How to get all outbound links in a given webpage and follow them?

869 Views Asked by At

I have this code that gets all the links within a webpage:

from scrapy.spider import Spider
from scrapy import Selector
from socialmedia.items import SocialMediaItem
from scrapy.contrib.linkextractors.sgml import SgmlLinkExtractor

class MySpider(Spider):
    name = 'smm'
    allowed_domains = ['*']
    start_urls = ['http://en.wikipedia.org/wiki/Social_media']
    def parse(self, response):
        items = []
        for link in response.xpath("//a"):
            item = SocialMediaItem()
            item['SourceTitle'] = link.xpath('/html/head/title').extract()
            item['TargetTitle'] = link.xpath('text()').extract()
            item['link'] = link.xpath('@href').extract()
            items.append(item)
        return items

I'd like to do the following: 1) Instead of getting all the links, to get only the outbound ones or, at least, only those startinf with http/s 2) Follow the outbound links 3) Scrape the next webpage only if it contains some keywords on the metadata 4) Repeat the whole process for a given amount of loops Can anyone help? Cheers!

Dani

1

There are 1 best solutions below

0
On

I think you're probably looking for something like scrapy's Rule and LinkExtractor.

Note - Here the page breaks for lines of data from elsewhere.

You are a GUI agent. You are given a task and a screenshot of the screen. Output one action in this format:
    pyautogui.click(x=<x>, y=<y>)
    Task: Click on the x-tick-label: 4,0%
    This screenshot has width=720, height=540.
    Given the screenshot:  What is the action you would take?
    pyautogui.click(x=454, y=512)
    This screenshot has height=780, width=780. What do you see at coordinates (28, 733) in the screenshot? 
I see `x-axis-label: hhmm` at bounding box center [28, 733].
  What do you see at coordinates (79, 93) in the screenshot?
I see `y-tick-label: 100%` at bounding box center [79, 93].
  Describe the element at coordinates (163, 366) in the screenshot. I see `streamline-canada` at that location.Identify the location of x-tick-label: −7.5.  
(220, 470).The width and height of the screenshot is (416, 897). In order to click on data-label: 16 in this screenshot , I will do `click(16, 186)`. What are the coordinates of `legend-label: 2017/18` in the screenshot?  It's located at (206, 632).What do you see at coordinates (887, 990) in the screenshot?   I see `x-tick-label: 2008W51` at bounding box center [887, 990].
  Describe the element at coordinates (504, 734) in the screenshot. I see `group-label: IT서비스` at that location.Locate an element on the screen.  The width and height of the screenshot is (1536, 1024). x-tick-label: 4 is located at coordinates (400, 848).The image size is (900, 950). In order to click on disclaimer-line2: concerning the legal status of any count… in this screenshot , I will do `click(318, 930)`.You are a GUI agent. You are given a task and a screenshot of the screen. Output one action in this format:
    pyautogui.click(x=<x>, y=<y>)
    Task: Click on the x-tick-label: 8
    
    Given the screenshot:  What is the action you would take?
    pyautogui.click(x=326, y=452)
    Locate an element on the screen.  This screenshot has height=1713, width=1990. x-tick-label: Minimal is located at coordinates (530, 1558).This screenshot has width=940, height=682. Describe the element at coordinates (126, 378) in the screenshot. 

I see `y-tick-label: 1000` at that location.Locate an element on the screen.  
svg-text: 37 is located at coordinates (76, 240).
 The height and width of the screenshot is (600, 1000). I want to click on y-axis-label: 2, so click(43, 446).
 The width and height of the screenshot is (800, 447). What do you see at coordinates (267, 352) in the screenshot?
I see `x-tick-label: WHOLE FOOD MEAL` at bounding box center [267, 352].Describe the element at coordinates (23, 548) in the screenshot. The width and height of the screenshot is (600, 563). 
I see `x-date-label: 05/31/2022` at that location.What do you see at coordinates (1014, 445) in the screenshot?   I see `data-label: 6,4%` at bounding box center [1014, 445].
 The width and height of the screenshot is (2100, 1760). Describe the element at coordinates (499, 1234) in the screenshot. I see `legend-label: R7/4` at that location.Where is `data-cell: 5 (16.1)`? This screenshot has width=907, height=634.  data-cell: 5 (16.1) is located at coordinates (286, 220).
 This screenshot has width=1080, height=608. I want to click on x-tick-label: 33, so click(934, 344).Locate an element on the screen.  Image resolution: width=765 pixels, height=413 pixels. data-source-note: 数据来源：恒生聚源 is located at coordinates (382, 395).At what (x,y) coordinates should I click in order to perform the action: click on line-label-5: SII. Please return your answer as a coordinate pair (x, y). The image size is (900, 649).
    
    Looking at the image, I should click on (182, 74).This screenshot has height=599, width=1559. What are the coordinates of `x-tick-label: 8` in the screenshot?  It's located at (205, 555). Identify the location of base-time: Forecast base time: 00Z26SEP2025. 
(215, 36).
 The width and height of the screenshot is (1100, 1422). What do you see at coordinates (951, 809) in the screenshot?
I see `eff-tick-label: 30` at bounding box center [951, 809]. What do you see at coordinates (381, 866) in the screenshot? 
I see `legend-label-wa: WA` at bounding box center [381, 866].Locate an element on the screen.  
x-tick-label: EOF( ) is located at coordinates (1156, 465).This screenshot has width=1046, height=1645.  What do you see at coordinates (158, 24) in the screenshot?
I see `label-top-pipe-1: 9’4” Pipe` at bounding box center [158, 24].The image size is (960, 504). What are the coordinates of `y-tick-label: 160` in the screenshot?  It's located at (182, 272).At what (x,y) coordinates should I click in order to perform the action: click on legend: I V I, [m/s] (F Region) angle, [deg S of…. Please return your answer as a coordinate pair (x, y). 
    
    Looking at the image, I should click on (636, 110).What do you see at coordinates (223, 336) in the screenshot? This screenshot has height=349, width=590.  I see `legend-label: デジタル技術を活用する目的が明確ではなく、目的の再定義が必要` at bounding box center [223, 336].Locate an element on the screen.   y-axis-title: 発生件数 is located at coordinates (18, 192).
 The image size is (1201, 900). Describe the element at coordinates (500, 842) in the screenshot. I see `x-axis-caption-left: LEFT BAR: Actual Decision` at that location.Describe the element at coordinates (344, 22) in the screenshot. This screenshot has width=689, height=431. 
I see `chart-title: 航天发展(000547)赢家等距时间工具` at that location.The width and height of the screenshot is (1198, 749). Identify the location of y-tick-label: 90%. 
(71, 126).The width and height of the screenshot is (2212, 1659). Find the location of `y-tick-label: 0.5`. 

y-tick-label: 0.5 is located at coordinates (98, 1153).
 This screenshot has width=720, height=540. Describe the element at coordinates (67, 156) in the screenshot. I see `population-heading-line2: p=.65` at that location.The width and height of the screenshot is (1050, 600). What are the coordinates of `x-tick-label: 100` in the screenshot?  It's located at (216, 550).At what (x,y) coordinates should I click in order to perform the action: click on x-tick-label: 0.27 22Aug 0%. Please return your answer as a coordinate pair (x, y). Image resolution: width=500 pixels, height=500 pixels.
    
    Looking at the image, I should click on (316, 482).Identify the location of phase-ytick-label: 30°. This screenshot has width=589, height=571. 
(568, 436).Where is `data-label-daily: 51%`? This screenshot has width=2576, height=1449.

from scrapy.contrib.spiders import Rule
from scrapy.contrib.linkextractors import LinkExtractor
class MySpider(Spider):
    name = 'smm'
    allowed_domains = ['*']
    start_urls = ['http://en.wikipedia.org/wiki/Social_media']
    rules = (
        Rule(LinkExtractor(restrict_paths=('//a[contains(., "http")]'), callback='pre_parse')
    )

def pre_parse(self, response):
    if keyword in response.body:
        parse(response)

def parse(self, response):

This code is completely untested, but just give an ides for how you might go about getting all the links, and then checking the follow-on pages for keywords before doing full parsing.

Good luck.